物語を理解できない人たち

 草彅剛主演の『ミッドナイト・スワン』という映画が話題であるが(劇場公開でなく、時間がたって配信などで解禁になることで人目に触れやすくなった)、その中で金持ちの家の女子中学生が登場するのだが、お金には不自由しないはずなのに親には内緒でカメラオタクども相手の撮影モデル(表向き着衣は脱がないしそれ以上のことはないはずだが、実情は分からない)をやってカネを稼ぎ、それが親にバレるのだが親は理解不能に陥る。

 だって、お小遣いは十分に与えているはずのなのだ。お金には不自由させていないのに、危ないことをしてお金を稼ぐ意味が分からない。

 そういう人物には、ある視点が欠けている。



●お金ならなんでもいいのではない。そのお金にどういう物語があるのかが大事なのだ。上記の少女の行動が理解できない人は、お金はお金であり、それ以上でもそれ以下でもないと思っている。だからお金があるのになぜ別で稼ぐ?という問いに答えが出せない。



 ちょっと前話題になった、大規模な特殊詐欺グループの「かけ子(振り込め詐欺などの犯罪で、電話をかけてだます役をいう隠語)」を捕まえてみれば、その中の一人がいいとこのお嬢様だったということが報じられた。

 つまりは、人によっては「お金が十分あれば幸せ」なわけではないということだ。もっと言えば、ある状況下では「自分の持っているお金はお金じゃない」のだ。だからそれを使わない(使ってもまるでそのお金に恨みでもあるかのように、ろくでもないことに使う)。

 上記の少女が男どもに自分を撮影させてお金を稼ぐのは、お金が目的でやってるというよりは、表立って親に反抗まではできない、自分の力では食えない無力な子どもにできるせめてもの「抵抗」であり、それによって自分のアイデンティティを保とうとしていたのではないか。実際、映画の中でその少女の親は過保護であると同時に、親の思い通りに子どもを動かそうとするタイプの親だった。子どもは所持品に近く、立派に見せておくことが何よりも重要だった。子どもはそこが分かっていた。

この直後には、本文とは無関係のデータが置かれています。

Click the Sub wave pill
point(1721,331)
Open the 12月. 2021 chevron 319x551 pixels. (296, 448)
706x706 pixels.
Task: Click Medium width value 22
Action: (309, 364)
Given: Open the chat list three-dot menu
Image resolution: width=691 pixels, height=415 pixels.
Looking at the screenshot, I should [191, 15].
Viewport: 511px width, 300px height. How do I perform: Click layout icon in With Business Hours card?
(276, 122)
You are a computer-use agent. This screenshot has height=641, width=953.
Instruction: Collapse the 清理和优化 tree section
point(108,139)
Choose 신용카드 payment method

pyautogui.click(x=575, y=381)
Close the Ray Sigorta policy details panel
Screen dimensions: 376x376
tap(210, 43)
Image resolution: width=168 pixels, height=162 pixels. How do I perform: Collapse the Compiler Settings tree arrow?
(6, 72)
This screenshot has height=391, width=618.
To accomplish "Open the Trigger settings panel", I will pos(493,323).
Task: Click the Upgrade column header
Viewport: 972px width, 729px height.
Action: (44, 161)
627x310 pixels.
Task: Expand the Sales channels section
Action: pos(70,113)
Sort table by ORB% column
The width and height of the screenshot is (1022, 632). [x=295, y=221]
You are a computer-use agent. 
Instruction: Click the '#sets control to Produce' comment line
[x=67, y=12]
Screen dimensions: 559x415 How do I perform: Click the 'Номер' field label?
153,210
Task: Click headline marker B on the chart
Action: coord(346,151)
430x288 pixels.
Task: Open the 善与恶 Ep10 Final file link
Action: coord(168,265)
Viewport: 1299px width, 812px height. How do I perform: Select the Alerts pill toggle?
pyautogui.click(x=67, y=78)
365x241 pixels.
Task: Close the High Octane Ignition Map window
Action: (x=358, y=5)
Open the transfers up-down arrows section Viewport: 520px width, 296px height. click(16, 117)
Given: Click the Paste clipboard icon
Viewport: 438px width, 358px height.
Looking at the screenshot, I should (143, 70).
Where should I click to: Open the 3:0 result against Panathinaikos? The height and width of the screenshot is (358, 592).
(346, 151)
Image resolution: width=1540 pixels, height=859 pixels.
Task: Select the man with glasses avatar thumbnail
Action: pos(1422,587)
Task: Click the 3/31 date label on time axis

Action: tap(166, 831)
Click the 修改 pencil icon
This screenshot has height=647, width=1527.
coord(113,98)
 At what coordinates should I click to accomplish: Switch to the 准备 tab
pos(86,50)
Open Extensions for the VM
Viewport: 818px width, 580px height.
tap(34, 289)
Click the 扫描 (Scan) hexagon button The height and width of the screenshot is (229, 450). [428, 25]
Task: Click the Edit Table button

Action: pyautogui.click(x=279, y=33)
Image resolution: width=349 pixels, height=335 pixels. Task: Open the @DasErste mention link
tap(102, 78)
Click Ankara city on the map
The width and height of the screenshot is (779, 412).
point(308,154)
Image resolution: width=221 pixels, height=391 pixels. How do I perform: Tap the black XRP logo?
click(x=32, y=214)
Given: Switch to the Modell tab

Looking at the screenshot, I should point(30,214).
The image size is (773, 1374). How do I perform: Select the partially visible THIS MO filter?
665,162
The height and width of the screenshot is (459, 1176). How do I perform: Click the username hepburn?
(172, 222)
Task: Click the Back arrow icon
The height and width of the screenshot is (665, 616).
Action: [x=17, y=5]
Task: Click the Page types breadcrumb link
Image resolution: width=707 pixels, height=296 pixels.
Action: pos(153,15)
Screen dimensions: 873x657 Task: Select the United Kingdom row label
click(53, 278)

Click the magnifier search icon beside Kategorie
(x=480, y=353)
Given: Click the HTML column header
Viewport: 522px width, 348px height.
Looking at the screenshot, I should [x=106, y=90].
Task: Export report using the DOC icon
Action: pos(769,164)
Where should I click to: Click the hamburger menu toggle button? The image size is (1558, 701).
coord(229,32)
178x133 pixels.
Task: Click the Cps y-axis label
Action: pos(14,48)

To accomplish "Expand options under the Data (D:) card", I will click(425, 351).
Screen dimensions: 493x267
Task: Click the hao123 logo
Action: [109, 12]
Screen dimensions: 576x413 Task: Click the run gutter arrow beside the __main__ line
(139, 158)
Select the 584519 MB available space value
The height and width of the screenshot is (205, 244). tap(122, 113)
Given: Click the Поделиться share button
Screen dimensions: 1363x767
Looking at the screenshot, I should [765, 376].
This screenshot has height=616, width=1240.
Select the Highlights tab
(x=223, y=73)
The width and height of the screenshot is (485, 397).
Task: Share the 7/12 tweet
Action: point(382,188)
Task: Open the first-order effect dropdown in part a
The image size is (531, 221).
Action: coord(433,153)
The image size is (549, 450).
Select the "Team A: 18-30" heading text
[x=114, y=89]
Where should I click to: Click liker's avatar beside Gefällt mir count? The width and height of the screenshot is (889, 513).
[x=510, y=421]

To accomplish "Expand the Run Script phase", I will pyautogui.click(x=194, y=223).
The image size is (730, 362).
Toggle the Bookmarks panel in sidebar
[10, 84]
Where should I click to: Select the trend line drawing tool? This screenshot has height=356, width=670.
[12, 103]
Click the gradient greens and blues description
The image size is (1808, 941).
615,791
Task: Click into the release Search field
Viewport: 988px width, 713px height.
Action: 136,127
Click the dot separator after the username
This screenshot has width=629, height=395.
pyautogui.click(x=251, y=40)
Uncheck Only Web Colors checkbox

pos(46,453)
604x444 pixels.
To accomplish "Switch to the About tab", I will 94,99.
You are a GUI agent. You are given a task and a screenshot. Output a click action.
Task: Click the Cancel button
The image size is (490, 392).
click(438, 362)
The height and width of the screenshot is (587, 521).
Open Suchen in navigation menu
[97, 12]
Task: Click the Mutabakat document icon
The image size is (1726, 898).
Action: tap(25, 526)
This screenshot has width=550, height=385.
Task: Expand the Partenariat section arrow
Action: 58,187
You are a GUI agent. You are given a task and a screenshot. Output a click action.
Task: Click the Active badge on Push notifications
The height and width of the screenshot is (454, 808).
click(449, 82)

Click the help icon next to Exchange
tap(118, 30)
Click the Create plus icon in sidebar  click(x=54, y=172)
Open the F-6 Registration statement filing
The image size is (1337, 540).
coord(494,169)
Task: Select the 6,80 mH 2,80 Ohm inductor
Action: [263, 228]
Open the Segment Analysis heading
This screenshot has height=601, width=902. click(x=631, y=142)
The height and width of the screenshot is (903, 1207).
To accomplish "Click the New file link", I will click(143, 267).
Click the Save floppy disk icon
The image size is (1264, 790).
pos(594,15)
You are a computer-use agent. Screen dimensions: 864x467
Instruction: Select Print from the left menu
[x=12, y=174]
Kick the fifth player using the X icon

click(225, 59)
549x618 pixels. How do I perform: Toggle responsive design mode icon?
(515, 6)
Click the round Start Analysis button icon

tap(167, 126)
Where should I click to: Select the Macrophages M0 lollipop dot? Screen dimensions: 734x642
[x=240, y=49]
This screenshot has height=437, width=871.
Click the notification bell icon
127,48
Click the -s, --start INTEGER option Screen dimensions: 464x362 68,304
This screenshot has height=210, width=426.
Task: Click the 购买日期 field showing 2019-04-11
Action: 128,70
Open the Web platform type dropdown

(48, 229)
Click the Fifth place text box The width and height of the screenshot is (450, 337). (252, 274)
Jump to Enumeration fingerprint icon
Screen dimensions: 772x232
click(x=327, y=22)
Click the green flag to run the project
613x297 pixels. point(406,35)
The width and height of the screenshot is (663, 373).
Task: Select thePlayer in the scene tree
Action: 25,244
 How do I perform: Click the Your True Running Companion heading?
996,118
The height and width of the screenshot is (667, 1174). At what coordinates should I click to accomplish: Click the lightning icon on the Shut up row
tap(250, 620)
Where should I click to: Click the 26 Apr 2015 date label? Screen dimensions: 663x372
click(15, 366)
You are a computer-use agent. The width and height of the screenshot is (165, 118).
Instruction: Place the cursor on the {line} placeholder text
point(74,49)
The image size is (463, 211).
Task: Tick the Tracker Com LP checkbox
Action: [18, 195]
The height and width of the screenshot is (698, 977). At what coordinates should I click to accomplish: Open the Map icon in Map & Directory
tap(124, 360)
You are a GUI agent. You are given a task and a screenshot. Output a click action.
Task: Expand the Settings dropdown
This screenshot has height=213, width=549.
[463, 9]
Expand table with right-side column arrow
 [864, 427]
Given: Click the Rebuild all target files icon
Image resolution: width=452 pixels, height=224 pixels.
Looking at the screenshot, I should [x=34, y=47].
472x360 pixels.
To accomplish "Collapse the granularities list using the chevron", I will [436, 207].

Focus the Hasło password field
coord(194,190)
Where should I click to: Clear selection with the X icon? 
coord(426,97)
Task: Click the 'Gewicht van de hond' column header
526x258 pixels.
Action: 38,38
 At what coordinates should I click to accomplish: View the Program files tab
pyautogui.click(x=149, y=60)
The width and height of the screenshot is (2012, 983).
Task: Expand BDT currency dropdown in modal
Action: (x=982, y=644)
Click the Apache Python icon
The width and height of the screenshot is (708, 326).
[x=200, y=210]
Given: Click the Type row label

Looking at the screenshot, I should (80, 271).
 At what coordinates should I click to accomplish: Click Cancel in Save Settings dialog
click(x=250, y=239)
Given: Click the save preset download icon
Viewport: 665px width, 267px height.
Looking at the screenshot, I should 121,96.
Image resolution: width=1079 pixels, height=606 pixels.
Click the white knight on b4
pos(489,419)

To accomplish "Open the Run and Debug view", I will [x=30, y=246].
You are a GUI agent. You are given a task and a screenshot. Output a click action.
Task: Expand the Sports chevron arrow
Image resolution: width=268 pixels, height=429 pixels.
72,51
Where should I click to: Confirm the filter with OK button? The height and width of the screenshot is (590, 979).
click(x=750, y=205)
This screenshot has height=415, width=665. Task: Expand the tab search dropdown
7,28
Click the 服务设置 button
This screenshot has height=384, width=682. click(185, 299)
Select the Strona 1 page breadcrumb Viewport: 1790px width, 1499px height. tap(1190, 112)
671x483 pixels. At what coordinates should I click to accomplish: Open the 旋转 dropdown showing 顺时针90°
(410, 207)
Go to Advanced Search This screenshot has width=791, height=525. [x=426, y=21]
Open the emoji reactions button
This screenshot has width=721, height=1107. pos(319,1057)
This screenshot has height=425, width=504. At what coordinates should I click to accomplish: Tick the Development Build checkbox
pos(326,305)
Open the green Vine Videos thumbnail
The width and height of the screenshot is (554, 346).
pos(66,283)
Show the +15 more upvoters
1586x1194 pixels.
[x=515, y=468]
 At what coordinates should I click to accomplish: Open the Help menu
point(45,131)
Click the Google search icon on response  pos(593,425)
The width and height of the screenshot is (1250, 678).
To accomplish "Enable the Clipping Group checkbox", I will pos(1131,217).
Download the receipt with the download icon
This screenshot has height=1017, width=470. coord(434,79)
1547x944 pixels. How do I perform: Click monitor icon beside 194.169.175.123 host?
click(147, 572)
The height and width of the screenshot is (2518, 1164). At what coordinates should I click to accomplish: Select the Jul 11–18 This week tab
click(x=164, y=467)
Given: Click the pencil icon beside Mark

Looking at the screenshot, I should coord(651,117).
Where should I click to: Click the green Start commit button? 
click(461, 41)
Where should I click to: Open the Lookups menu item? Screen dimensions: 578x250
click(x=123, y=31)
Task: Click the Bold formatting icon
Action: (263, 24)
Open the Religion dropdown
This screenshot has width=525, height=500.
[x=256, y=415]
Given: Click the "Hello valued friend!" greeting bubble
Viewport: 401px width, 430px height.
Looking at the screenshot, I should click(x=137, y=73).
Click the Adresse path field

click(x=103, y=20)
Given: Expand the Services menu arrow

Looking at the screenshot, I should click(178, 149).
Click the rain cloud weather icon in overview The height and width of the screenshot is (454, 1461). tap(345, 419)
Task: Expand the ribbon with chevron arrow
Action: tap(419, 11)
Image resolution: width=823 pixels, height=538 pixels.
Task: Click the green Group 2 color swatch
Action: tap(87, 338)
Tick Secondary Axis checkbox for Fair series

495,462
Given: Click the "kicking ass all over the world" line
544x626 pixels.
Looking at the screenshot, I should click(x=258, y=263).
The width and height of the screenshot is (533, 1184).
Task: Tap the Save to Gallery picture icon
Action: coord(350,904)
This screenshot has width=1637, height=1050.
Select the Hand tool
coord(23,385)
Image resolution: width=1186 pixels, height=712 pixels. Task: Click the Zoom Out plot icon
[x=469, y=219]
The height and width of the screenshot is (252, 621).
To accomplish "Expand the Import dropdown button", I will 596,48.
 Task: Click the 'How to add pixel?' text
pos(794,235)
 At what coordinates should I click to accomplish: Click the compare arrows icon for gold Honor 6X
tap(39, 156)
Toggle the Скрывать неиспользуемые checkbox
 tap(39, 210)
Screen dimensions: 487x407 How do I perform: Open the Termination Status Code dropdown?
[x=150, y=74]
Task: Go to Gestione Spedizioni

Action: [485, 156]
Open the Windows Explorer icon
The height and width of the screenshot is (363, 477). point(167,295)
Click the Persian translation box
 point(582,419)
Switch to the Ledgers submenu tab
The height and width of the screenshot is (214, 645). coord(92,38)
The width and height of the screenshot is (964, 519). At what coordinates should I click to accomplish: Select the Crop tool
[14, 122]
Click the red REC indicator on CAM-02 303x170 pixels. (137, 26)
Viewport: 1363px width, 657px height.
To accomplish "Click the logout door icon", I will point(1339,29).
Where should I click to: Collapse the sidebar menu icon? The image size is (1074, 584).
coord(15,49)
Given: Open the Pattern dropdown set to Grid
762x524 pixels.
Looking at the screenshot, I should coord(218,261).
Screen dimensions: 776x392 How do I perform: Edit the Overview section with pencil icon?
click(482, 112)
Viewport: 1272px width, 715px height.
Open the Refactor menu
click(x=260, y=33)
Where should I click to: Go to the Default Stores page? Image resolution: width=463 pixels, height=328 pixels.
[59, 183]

 この世界では、あなたの「理解の及ばないこと」「想像もつかないこと」にあふれている。ニュースでも、ただいつどこでなにがあったと聞くだけでは「どうしてそうなるん?」という事件もある。

 現実にあったことではなくても、小説やマンガ・映画やアニメ・TVドラマなどでも「あなたが共感しにくいもの」「なぜそうなるのか意味が分かりにくいもの」というのはあるだろう。それは仕方がない。あなたは神ではなく、この世界の可能性のごく一部を担ってこの世界にやってきた存在だから。良く言えばこの世界でたった一人のオンリーワン、悪く言えばどんなに逆立ちしてもあなたは他人には(他人のようには)なれない。本当の理解には至れない。

 でも、テストで100点はとれなくても、80点越えはできる。なんとか合格ラインに入る、というやつである。その方法はたったひとつ。



●一見理解しにくいものに関して、頑張ってその背後にある『物語』を想像してみる。



 十分にお金を与えているはずが娘に援助交際された親がいるとして、バカな親はただ悪いことしたと叱るだけだ。あんた何なの、意味わからないで終わってしまう。ここまで育てられてきておいて恩知らず、で終わる。正論なのだが、それでは永遠に子どもの心とちゃんと交わる日は来ない。

 お金は、ただのモノである。一定の価値ある具体的なモノと交換ができる権利をもつ、人類共通の無形概念である。ただ、人生ではそこに物語が生じる。恨みを晴らして、と死に際して必殺仕事人にお金を託す依頼人の渡すお金は、ただのお金ではない。汗水垂らして一生懸命稼いだお金は、うなるほどお金がある投資家が右から左にお金を動かすことでものすごい額を稼いでも、それ以上の価値がそこにはある。



 そういった物語付け(ストーリー付け)に思いが至れない人の人生は、味わいが薄くなる。また他人への共感力も弱くなる。だから、理解できないことが周囲に増える。筆者は、覚醒体験後いろんな人生やその可能性をひとつでも多くコレクションすることが大好物になった。本や映像作品への見方も昔とは変わり、特定のジャンルが大好きでそればっかり見ていたのが、今は昔嫌っていた方面のものでも何でも楽しめるようになった。

 難解とか、分けわからんというレビューが付くような作品も好きである。皆さんが理解しにくいと言うそのお話に、私ならどんなストーリー付けをするだろう? どんな理解の仕方があるだろう? と考えてワクワクする。

 この世界では、いくら難解で不思議なことでも起きるのには根拠がある。そこに興味がもてる人間になれたら、「お金はあるのになぜ子どもは悪いことを?」と首を傾げるような親にはならない。